GIVEN INSTRUCTION: Locate each line in the entries below that contains the word "screenshot" with the same capitalization, and copy those lines.

╭──

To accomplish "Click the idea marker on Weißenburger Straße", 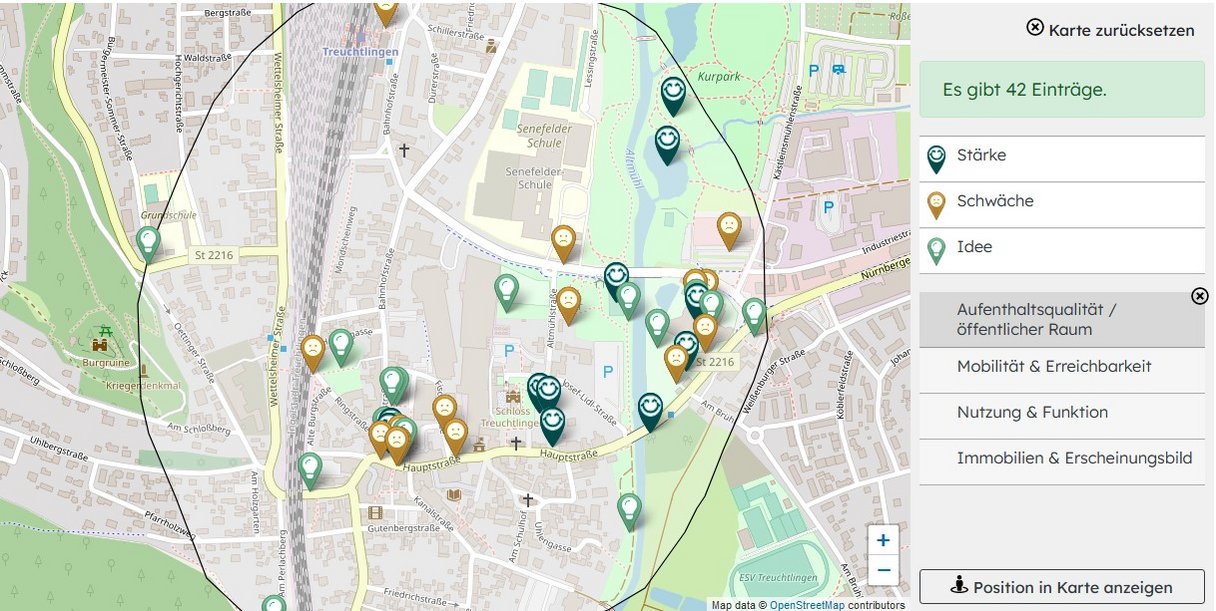I will point(754,315).
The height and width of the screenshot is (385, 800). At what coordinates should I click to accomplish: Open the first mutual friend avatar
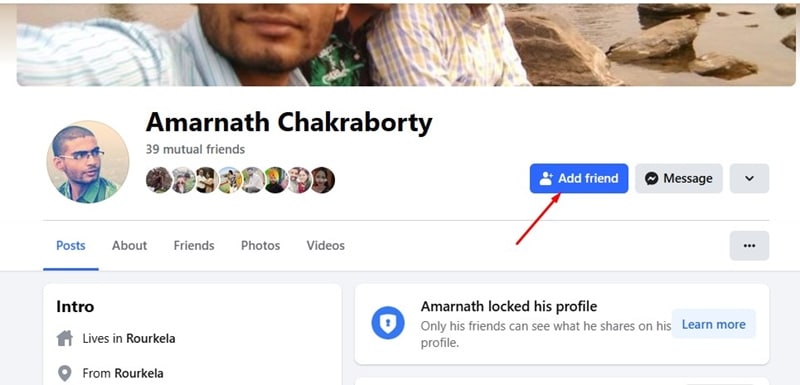[159, 180]
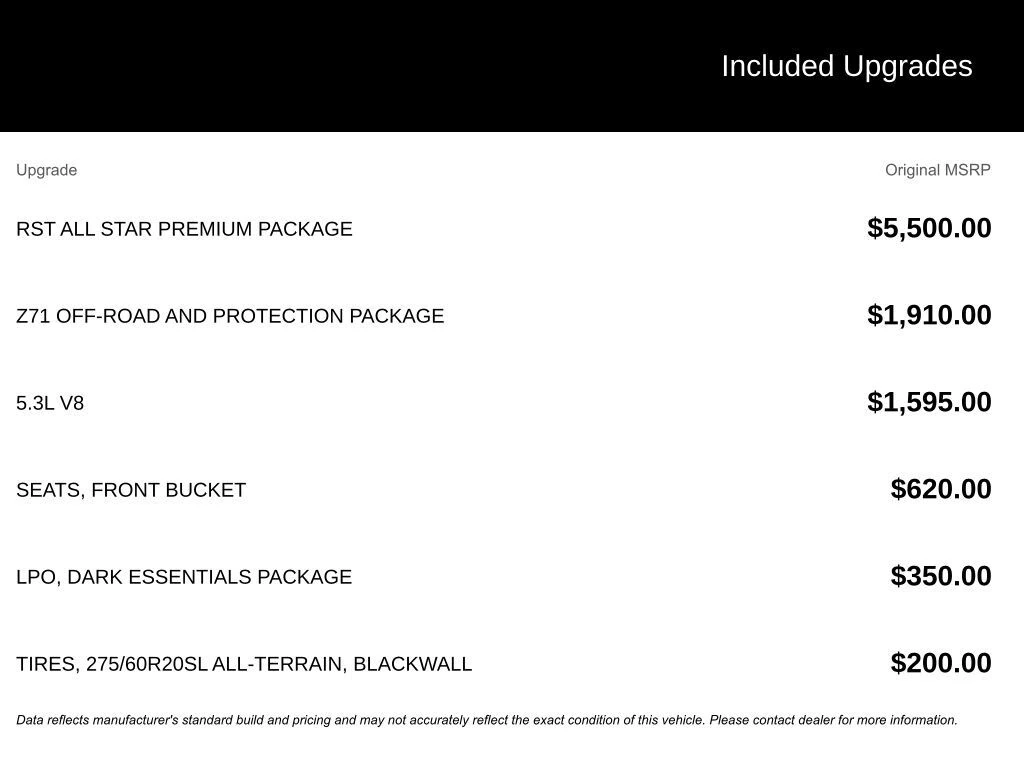Select the RST All Star Premium Package row
The height and width of the screenshot is (768, 1024).
(184, 229)
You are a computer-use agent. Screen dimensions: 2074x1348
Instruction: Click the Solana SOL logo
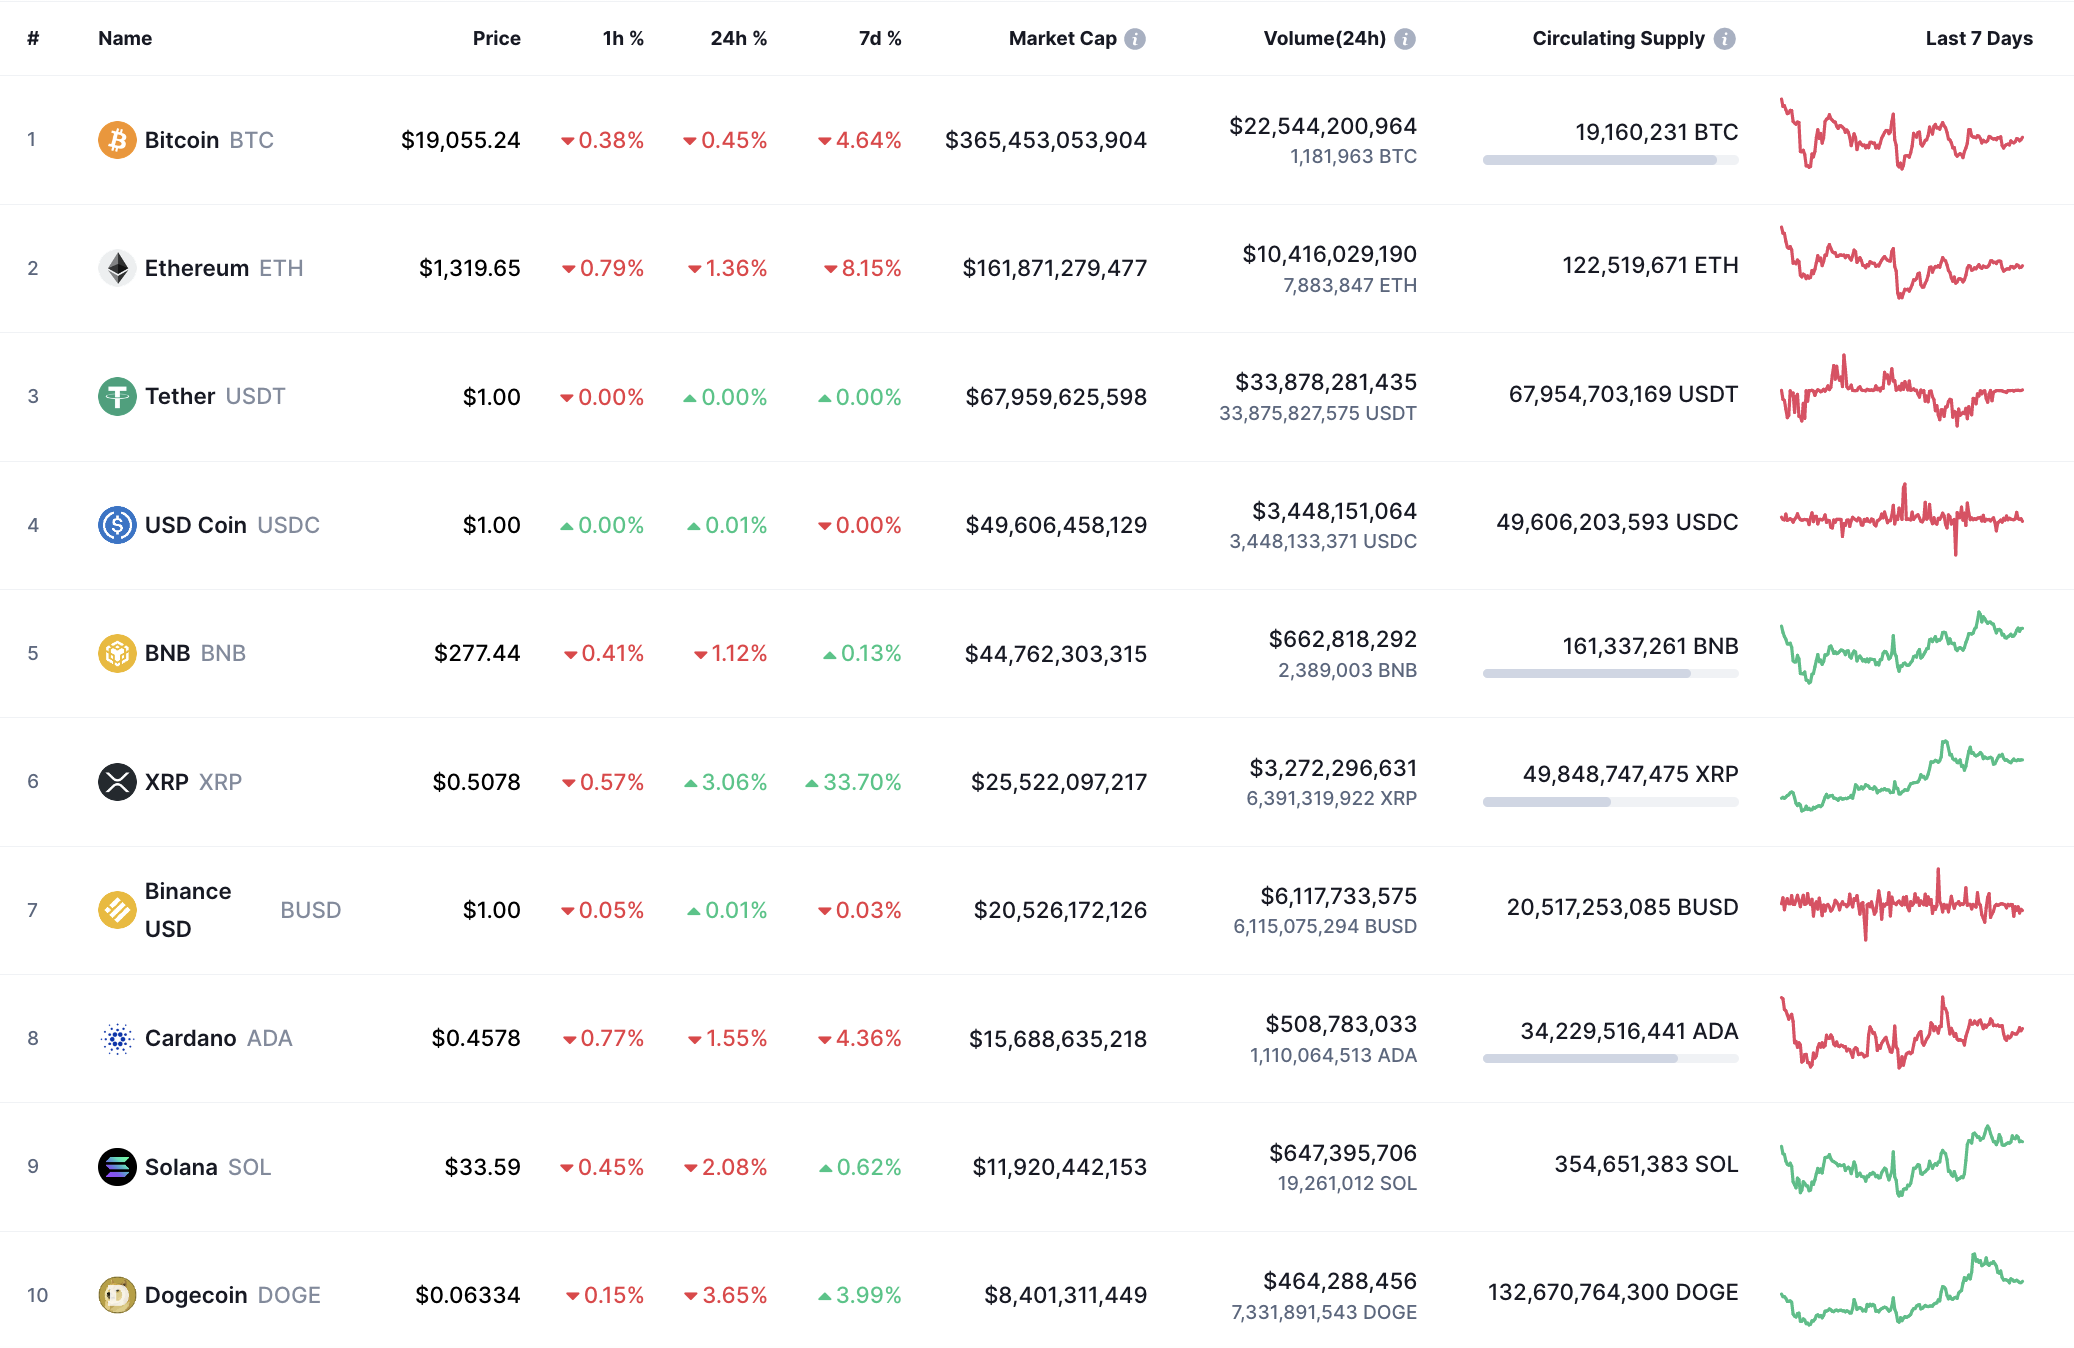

╰──

FULL SOLUTION:
The height and width of the screenshot is (385, 800). At what coordinates should I click to accomplish: Open the first mutual friend avatar
The height and width of the screenshot is (768, 1024).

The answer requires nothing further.